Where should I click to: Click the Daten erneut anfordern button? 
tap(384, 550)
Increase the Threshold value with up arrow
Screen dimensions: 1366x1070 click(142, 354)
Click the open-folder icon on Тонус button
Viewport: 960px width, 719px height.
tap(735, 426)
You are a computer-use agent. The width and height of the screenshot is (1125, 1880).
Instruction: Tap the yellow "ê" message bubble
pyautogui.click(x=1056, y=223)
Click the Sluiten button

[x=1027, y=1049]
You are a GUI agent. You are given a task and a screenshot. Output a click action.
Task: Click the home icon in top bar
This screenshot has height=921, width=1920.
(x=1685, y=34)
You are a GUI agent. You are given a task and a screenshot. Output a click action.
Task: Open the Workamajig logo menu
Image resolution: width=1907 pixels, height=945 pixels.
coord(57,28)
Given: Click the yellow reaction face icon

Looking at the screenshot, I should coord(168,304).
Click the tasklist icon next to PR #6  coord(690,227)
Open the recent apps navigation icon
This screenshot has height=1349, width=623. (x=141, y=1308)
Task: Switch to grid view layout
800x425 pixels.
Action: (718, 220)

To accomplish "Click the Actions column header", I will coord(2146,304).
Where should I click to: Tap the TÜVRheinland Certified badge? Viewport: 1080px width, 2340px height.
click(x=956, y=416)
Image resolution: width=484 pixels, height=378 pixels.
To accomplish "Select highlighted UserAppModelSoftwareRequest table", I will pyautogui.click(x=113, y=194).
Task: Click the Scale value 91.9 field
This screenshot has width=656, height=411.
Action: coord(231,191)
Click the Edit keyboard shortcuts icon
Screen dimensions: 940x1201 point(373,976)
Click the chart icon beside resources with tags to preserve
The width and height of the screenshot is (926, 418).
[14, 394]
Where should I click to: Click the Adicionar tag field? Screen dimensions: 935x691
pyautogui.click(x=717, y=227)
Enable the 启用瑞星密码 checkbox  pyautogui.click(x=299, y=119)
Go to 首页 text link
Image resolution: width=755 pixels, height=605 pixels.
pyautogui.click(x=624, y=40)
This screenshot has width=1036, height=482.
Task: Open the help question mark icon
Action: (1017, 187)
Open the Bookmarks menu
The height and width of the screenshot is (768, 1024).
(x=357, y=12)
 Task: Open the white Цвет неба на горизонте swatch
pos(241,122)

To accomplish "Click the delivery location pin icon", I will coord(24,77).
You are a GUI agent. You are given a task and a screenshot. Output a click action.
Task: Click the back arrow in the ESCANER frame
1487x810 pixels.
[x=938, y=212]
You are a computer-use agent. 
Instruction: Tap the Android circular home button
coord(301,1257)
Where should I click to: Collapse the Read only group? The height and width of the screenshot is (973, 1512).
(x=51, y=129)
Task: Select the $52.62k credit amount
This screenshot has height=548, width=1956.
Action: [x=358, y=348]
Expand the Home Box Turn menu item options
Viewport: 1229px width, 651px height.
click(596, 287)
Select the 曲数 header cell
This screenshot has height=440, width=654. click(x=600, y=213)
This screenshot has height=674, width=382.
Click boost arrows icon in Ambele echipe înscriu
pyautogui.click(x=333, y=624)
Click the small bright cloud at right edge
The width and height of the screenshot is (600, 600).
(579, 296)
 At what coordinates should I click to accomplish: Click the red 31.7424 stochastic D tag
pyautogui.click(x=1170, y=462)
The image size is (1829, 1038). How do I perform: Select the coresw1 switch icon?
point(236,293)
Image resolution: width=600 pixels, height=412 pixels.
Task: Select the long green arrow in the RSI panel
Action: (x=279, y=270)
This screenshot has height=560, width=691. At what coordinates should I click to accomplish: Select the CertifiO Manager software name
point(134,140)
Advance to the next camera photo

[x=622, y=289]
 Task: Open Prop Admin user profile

○ ○ ○

Prompt :: Please give, as a bare number, how many lines in the listing above include the word "menu".

Answer for the task :: 3